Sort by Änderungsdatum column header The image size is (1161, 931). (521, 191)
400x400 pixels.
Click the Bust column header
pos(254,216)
==
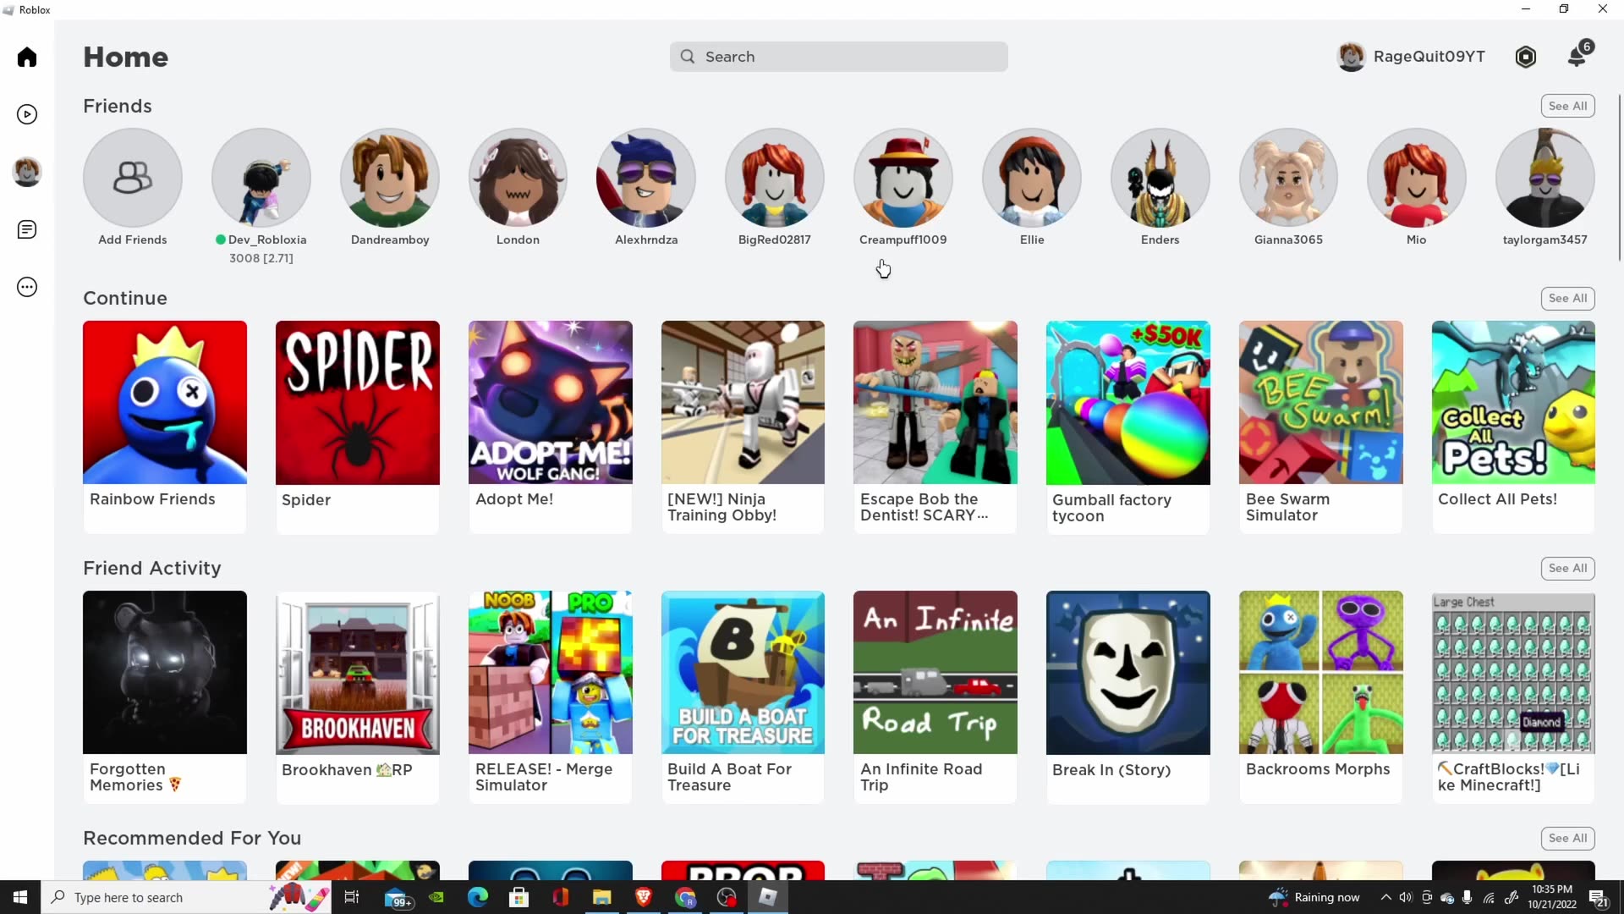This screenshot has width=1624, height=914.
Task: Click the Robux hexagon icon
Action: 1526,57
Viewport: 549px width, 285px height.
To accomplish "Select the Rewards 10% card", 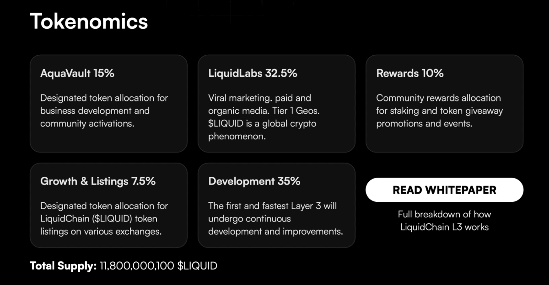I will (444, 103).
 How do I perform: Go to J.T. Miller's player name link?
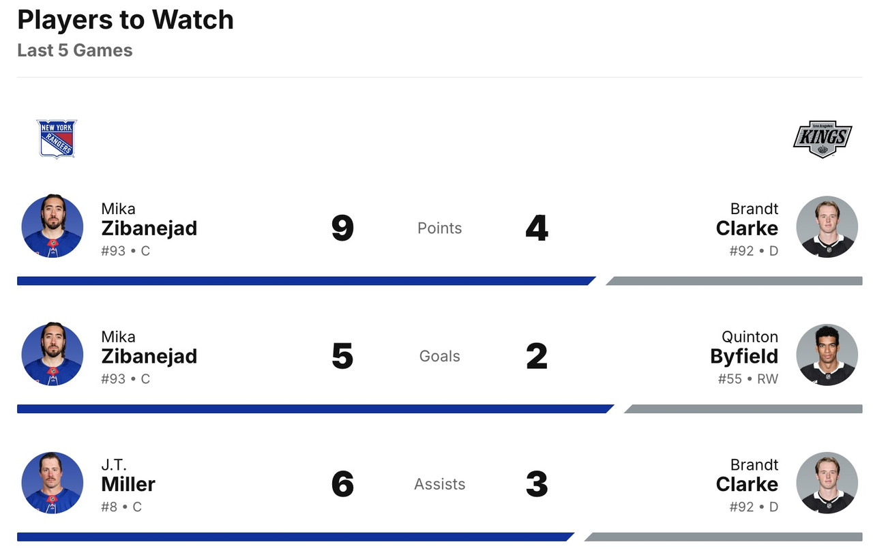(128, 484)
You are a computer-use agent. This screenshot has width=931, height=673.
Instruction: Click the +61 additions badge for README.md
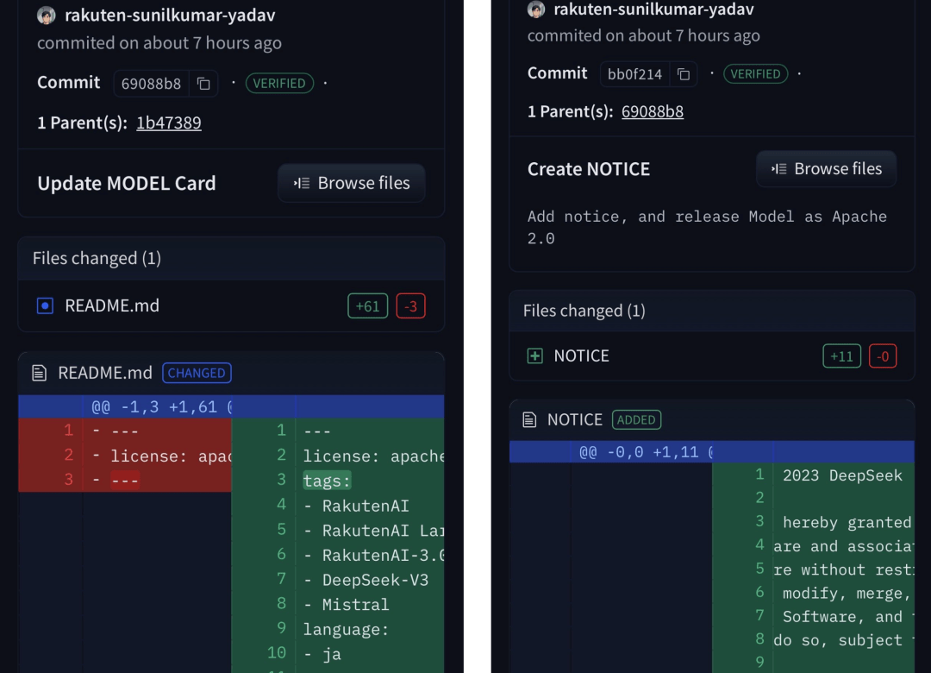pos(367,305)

> [Brief]: Please list every line of the records that contains the word "Click", matching its case exactly.

> [Problem solution]:
Click the Bust column header
Task: Click the Robux hexagon icon
Instruction: Click the +61 additions badge for README.md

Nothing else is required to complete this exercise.